● **DOCUMENT EXTRACT**:
Priority service

These days the first priority for most social services directors
taking on a new department is to deal with financial dilemmas. Mary
Robertson is no exception.

Next month, when she takes over at Oxfordshire County Council
she, like many others, will be facing budget cuts.

Robertson already knows a lot about financial pressure, learned
at Sheffield Council, where she is assistant director of social
services.

‘You have to manage an extremely difficult financial climate
reducing expenditure while trying to maintain services.’
Nevertheless, she says, Sheffield has found ways of accommodating
shortfalls by identifying more cost-effective ways of doing
things.

Robertson is also exploring ways of increasing consultation with
users. Sheffield Council has set up a users’ forum for people with
learning difficulties.

‘Users are often the people who can point out ways to use money
more efficiently than anyone else. And they can inform you about
their priorities instead of us imposing our priorities from the
centre,’ she says.

Robertson also wants to improve the accessibility of care and
information about services.

● **DATA EXTRACT**:
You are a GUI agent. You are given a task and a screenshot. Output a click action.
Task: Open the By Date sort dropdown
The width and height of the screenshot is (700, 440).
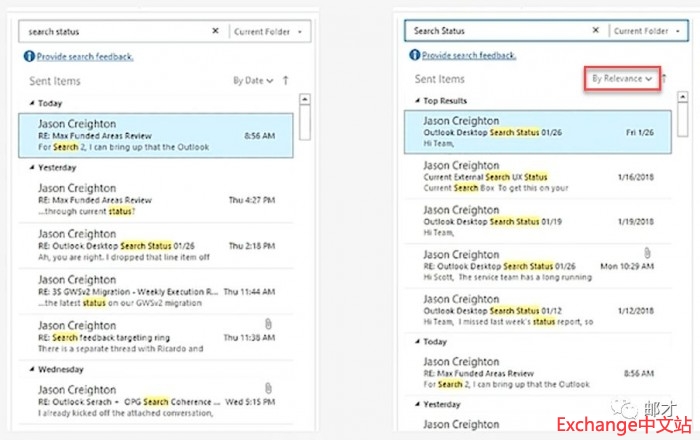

● **EXERCISES**:
a) List every person and organization named in the article on Mary Robertson.
b) Duplicate the passage of the article on Mary Robertson starting at "Robertson is also" and ending at "information about services.".
c) According to the article on Mary Robertson, for which group of people has Sheffield Council set up a users' forum?
Answer using only the article on Mary Robertson.

● **TASK-BY-TASK RESULTS**:
a)
- Mary Robertson
- Oxfordshire County Council
- Sheffield Council

b)
Robertson is also exploring ways of increasing consultation with
users. Sheffield Council has set up a users’ forum for people with
learning difficulties.

‘Users are often the people who can point out ways to use money
more efficiently than anyone else. And they can inform you about
their priorities instead of us imposing our priorities from the
centre,’ she says.

Robertson also wants to improve the accessibility of care and
information about services.

c) People with learning difficulties.